Lamentablemente, esta es una dinámica que hace mucho tiempo que se arrastra, pero que probablemente la decisión del Ayuntamiento de Barcelona de no poner, como cada año por las fiestas de Navidad, el tradicional pesebre en la plaza de Sant Jaume sino esconderlo dentro del edificio y plantificar en su lugar una estrella gigante —de coste desorbitado, además— ha permitido visualizar de la manera más cruda posible. Hacer el pesebre es una tradición muy arraigada en Catalunya, que ha pasado de grandes a pequeños. Los abuelos de nuestros abuelos y los bisabuelos más lejanos ya lo hacían. Se puede decir que casi en cada casa hay uno, más grande, más pequeño, más artístico, menos logrado.
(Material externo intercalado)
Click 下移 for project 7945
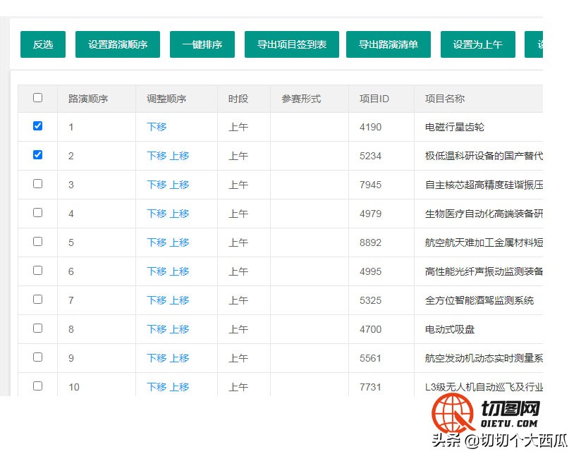The width and height of the screenshot is (581, 461). [158, 184]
Y no porque todo el que lo hace sea un ferviente creyente cristiano —la mayoría de quienes lo hacen actualmente son una panda de descreídos—, sino porque el pesebre forma parte de la cultura occidental, sobre todo en Europa, es un elemento más de los rasgos que la definen, que tiene evidentemente un origen religioso, pero del que ha acabado estando desprovisto. Basta con echar un vistazo a los mercados de Navidad que, por estas fechas, se organizan por todo el viejo continente para constatar cuán arraigado está, y la pregunta es ¿por qué Catalunya —donde el mercado de Navidad recibe el nombre de Fira de Santa Llúcia— debe renunciar a él, para satisfacer a la inmigración árabe y musulmana?
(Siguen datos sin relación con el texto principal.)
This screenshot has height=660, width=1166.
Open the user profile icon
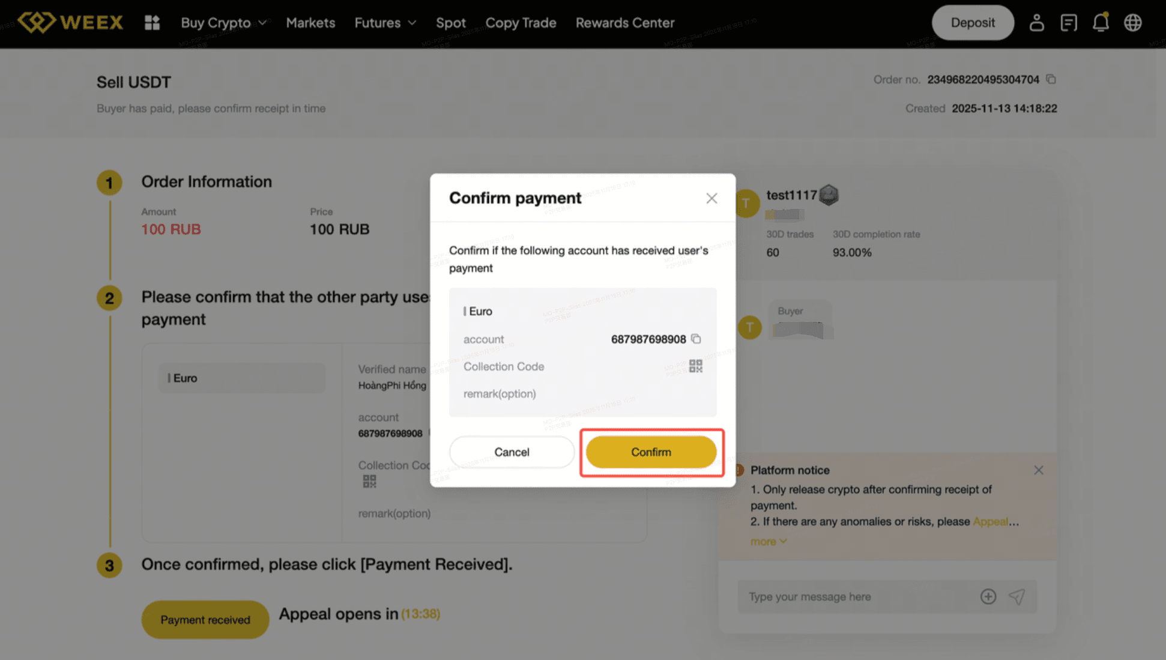point(1036,23)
Porque resulta que todo esto ocurre a raíz de la creciente inmigración árabe y musulmana que ha llegado a Catalunya. Antes, con ningún otro colectivo, a nadie le había pasado por la cabeza realizar concesiones de este tipo, sencillamente porque son contra natura. En Catalunya imperan las leyes, las costumbres, las tradiciones y las maneras de ser y de hacer propias del país y del mundo occidental en general, no la sharía, y todos los ciudadanos que vivan allí, catalanes, recién llegados o inmigrantes, deben respetarlas. En su casa que cada uno haga lo que lo quiera, pero en sociedad el comportamiento de observancia de lo que es propio del país de acogida es irrenunciable e innegociable, porque es eso lo que hace posible la convivencia. Occidente ya pasó en su día por la fase en que la religión —la católica, en este caso— guiaba todas las facetas de la vida, y sufrió graves consecuencias a través de la Inquisición, como para que ahora deba someterse a un islam que también lo rige todo. Arreglados estaríamos si esto tuviera que ser así, y más cuando se trata de algo que es absolutamente incompatible con los valores occidentales.
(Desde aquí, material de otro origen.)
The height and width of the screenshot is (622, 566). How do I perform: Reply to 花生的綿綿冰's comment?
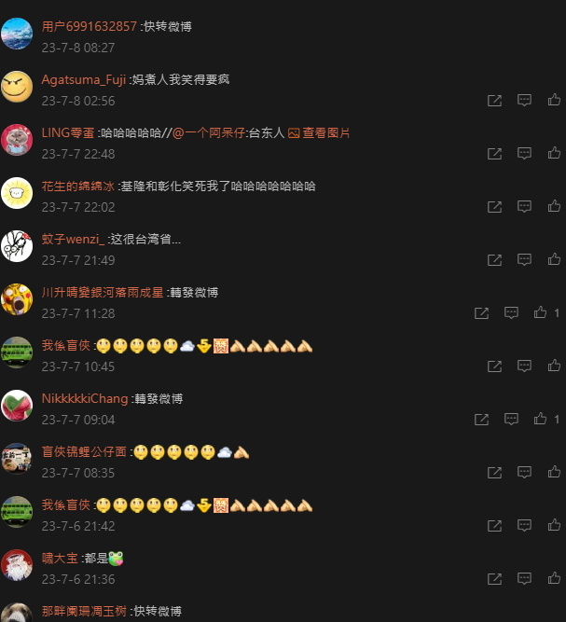524,206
Otra cosa es que justamente eso sea lo que pretenda el fundamentalismo islámico, y como efectivamente es así, es lo que se debe combatir. Y lo que no tiene ningún sentido es hacer lo contrario y hacerle el juego bendiciendo, por ejemplo, la enseñanza del árabe y la cultura marroquí en las escuelas de Catalunya —como la semana pasada se vio en el Parlament que defendían todos los partidos procesistas—, y menos en un momento en que la lengua propia, el catalán, se encuentra más en regresión que nunca. En Catalunya se celebran las fiestas de Navidad, no las fiestas del solsticio de invierno. En Catalunya se celebran el Tió, el Fin de Año y los Reyes, no el nuevo año chino o el judío. En Catalunya se celebra el Jueves Lardero y la Pascua, no el ramadán. En Catalunya se celebra Sant Jordi y todos los santos habidos y por haber. En Catalunya se come cerdo en abundancia. Y en Catalunya se hace el pesebre.

Nadie les obliga a ellos, a los árabes y a los musulmanes que han venido a Catalunya, a celebrar la Navidad ni ninguna de las tradiciones catalanas, mientras que ellos, en cambio, sí nos obligan a nosotros a que no lo hagamos, y encima en nuestra casa. Y eso es exactamente lo que los ciudadanos y las instituciones de Catalunya no deben permitir de ninguna de las maneras y contra lo que deben luchar.